_Page_
════

They have been fiercely guarded by their fans, both throughout the competition and ever since, not because of careful, Spice Girls-style “pick a favourite” branding but because, while they might have started out as soloists, being in a band was the girls’ only chance, so they bonded quickly, and formidably.
“We’re all from working-class backgrounds, and this completely changed our life,” says Thirlwall, 27. “We knew the way to get through it was to do it together. I think that’s the main reason we’re still around now, not letting anyone else get in our heads or separate us or create a rivalry. Which is what the media over the years have constantly tried to do, but we never gave into it. We’ve grown into women together.”
Little Mix The Search is bright, sugary, and almost impossibly positive: it is no stretch to see this as a deliberate break from talent shows like the one on which they were formed. Gone are the dated, humiliating or “sob story” auditions, which audiences have long turned away from: instead, the girls lounge on a sofa in the pastel-pink audition room, tactile and sisterly to each contestant, each of whom has access to hair and make-up, vocal training, choreography, anything to make them less nervous and more comfortable. The priority, Edwards says, is that everyone, whatever the verdict on their singing voice, has a “good day out”.
“Maybe we shouldn’t, but we form an attachment,” says Pinnock, 29. Having been on the other side, doling out rejection is “mentally draining”, says Edwards. “We’ve got our professional heads on, but we know how they feel emotionally.” The women insisted that a substantial proportion of the budget was spent on contestant welfare. “When they don’t get through, it isn’t just a phone call – it’s weeks of aftercare,” says Nelson, 29.

════

_What you should do_
Transcribe word for word the stretch of the Little Mix article that begins with the words containing "They have been" and ends with "quickly, and formidably.".

_Data_
════

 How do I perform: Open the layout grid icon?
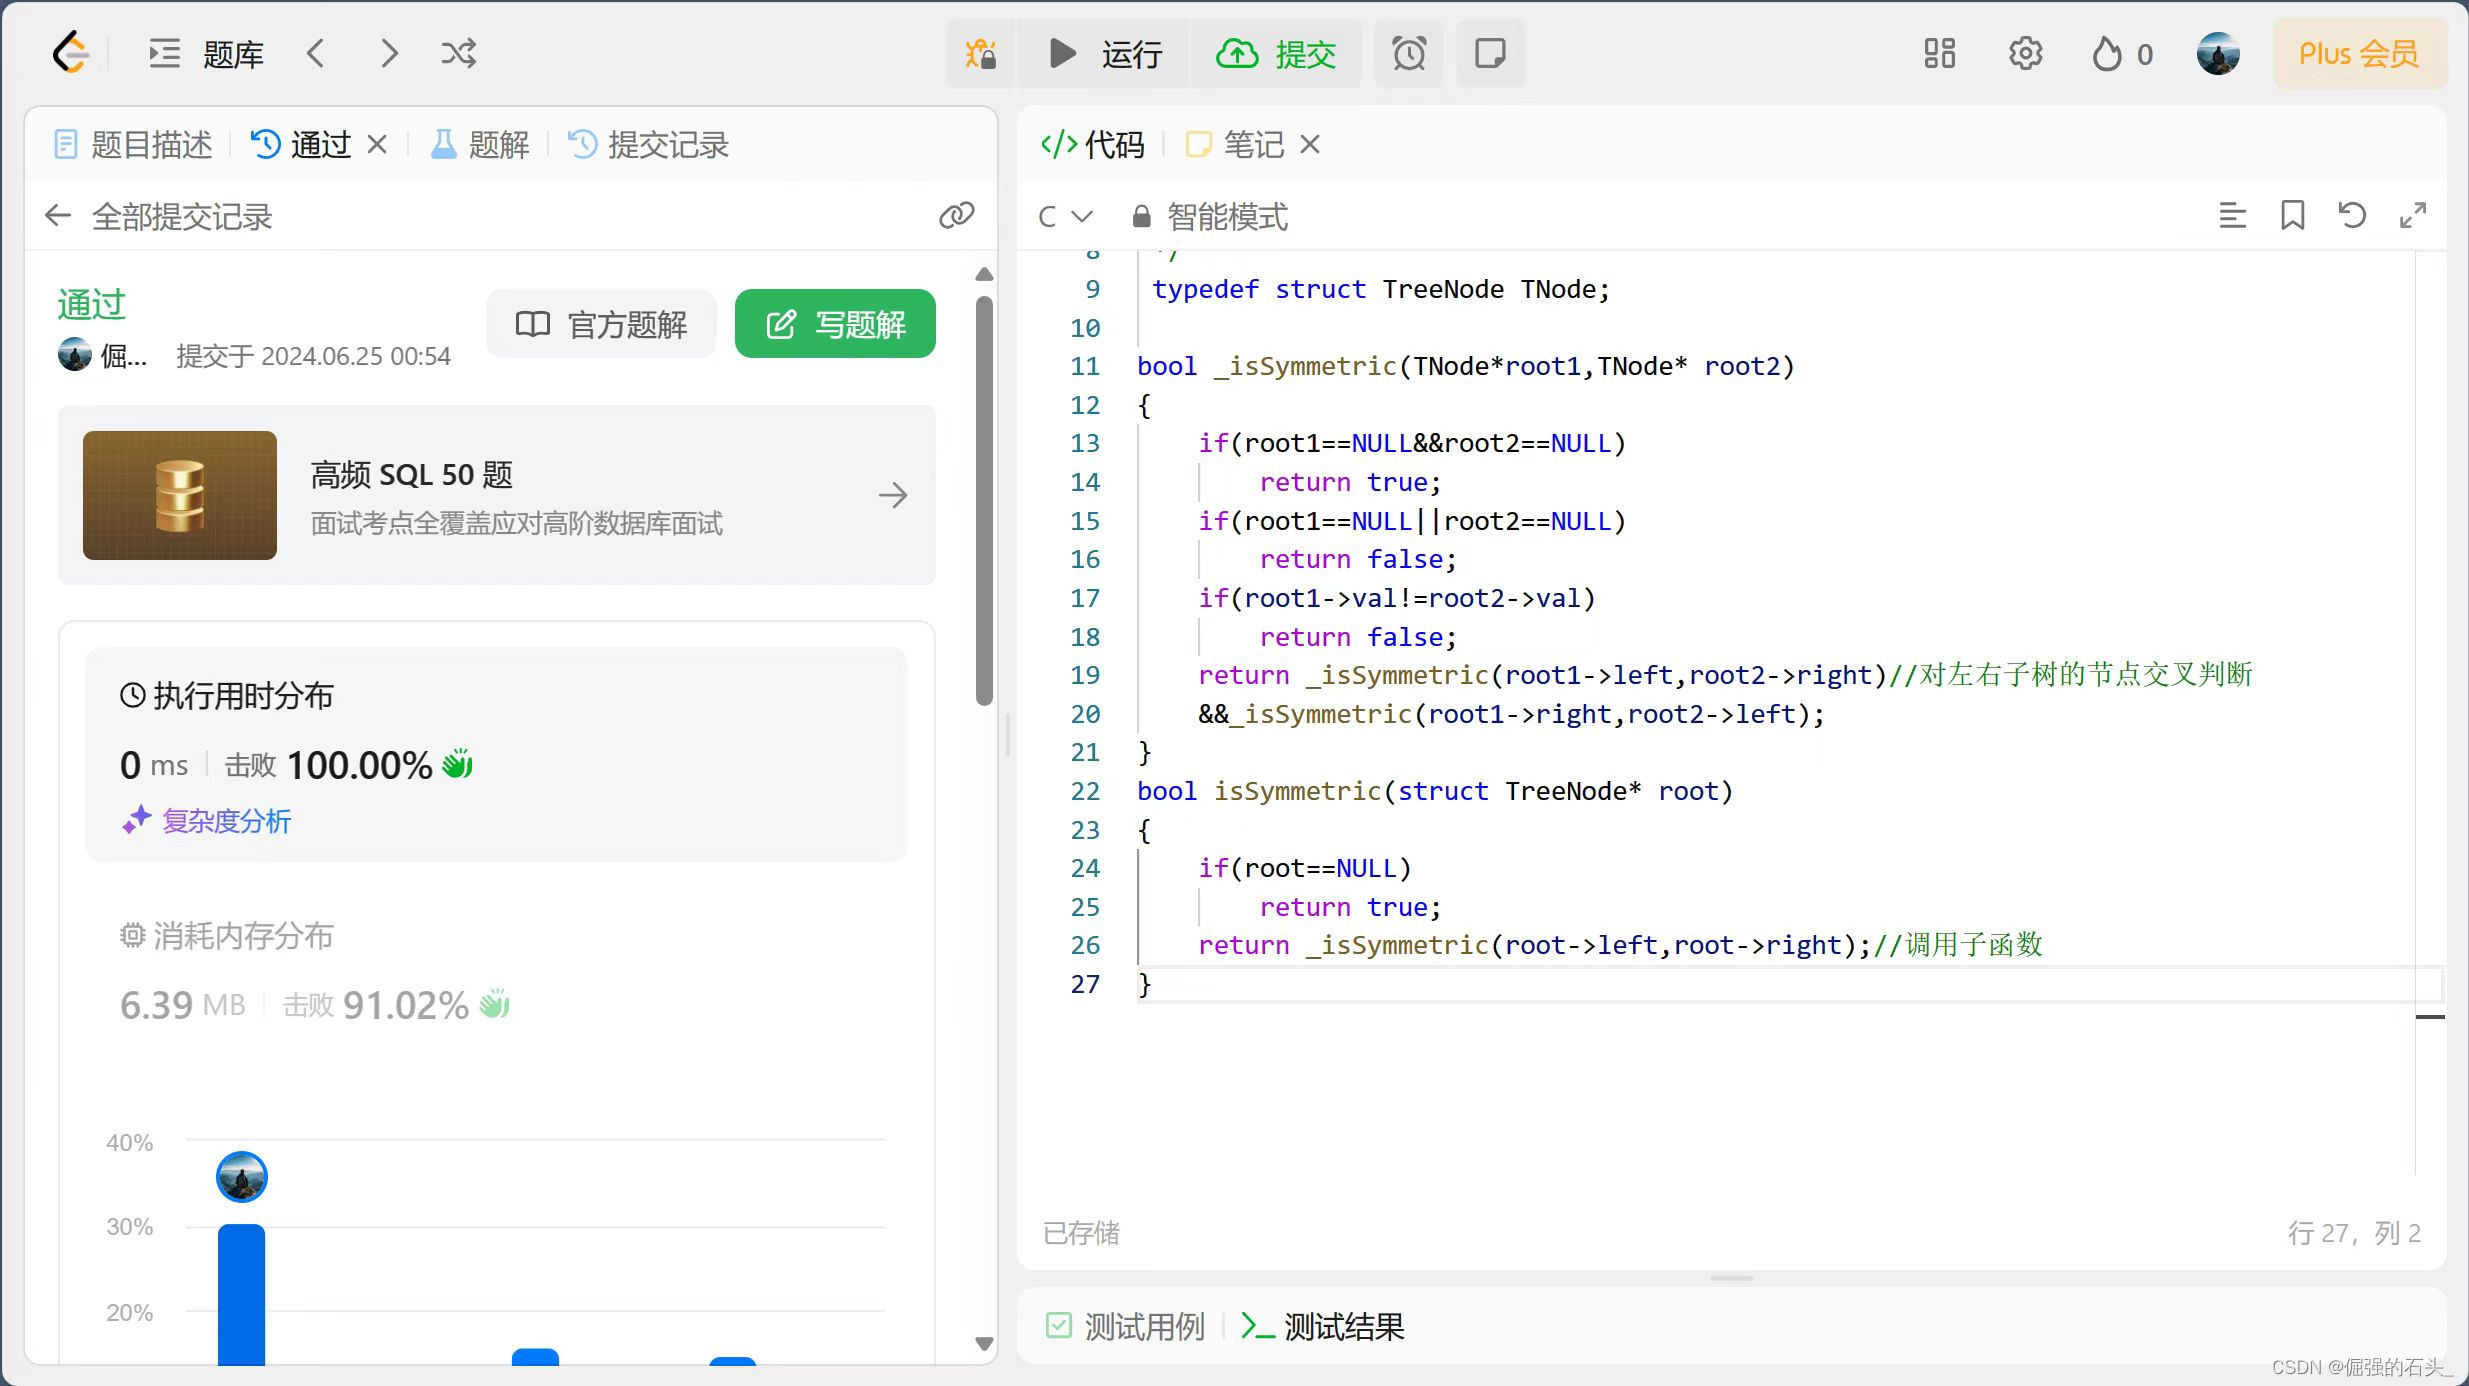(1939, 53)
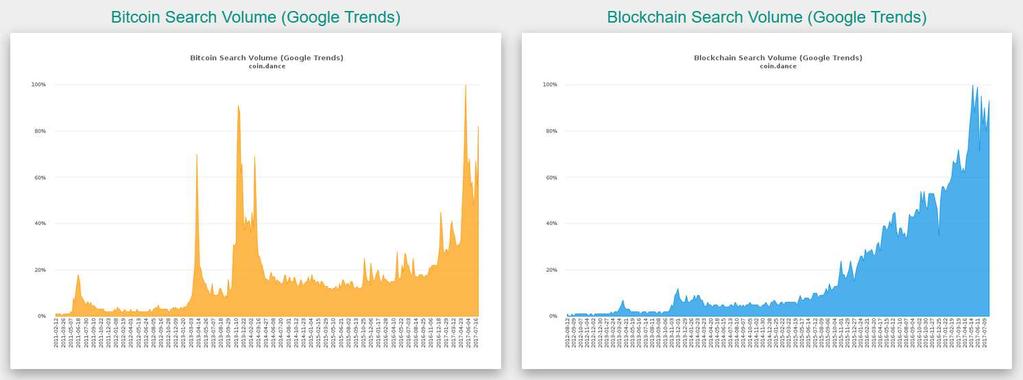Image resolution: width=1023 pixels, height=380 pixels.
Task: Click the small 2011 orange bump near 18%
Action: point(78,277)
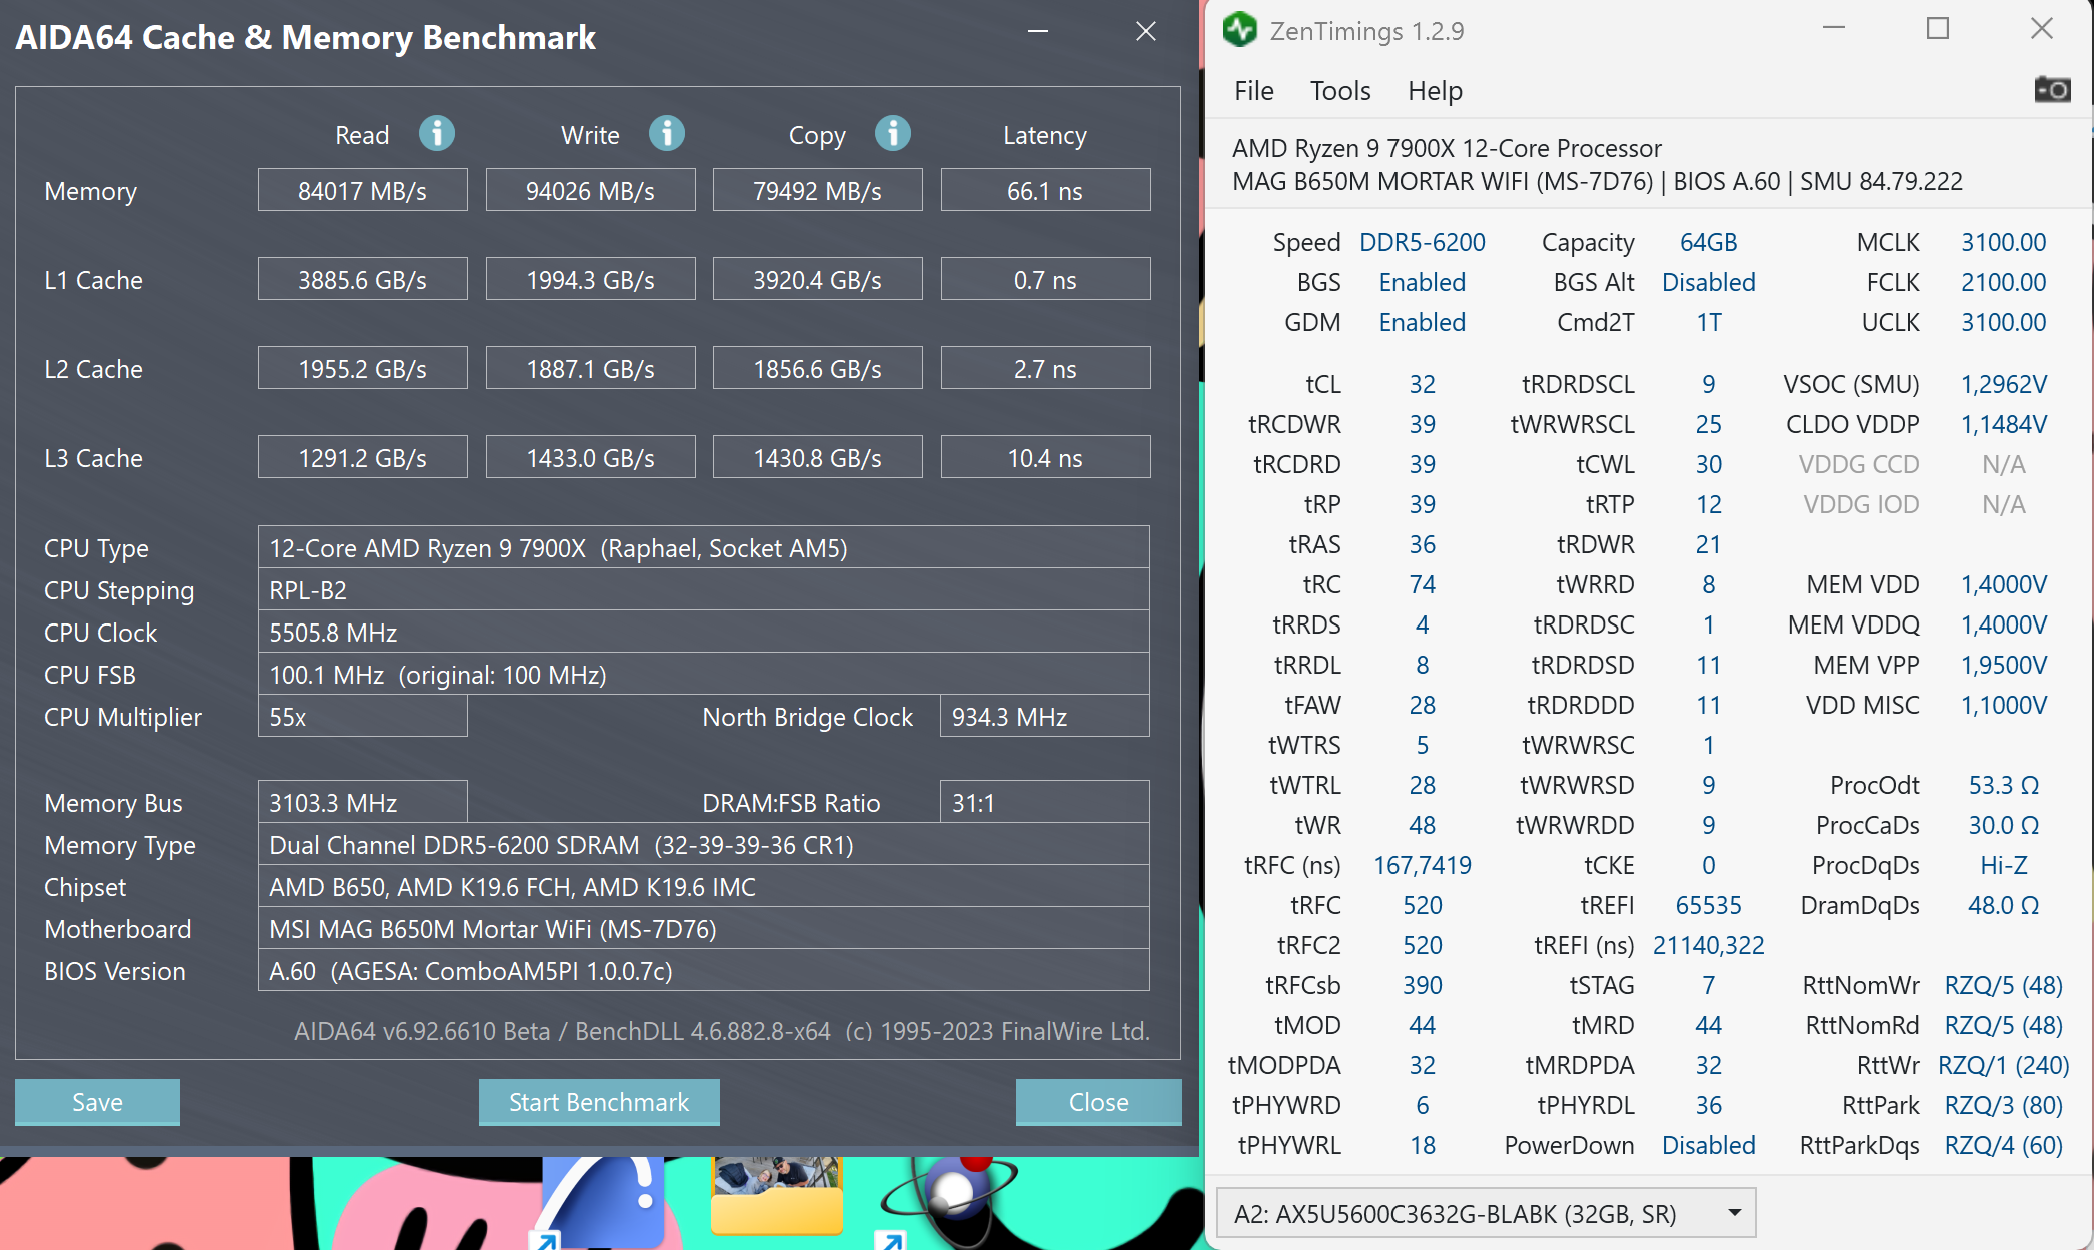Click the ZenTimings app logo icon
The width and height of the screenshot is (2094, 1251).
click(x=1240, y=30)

════

_Expected answer_
They have been fiercely guarded by their fans, both throughout the competition and ever since, not because of careful, Spice Girls-style “pick a favourite” branding but because, while they might have started out as soloists, being in a band was the girls’ only chance, so they bonded quickly, and formidably.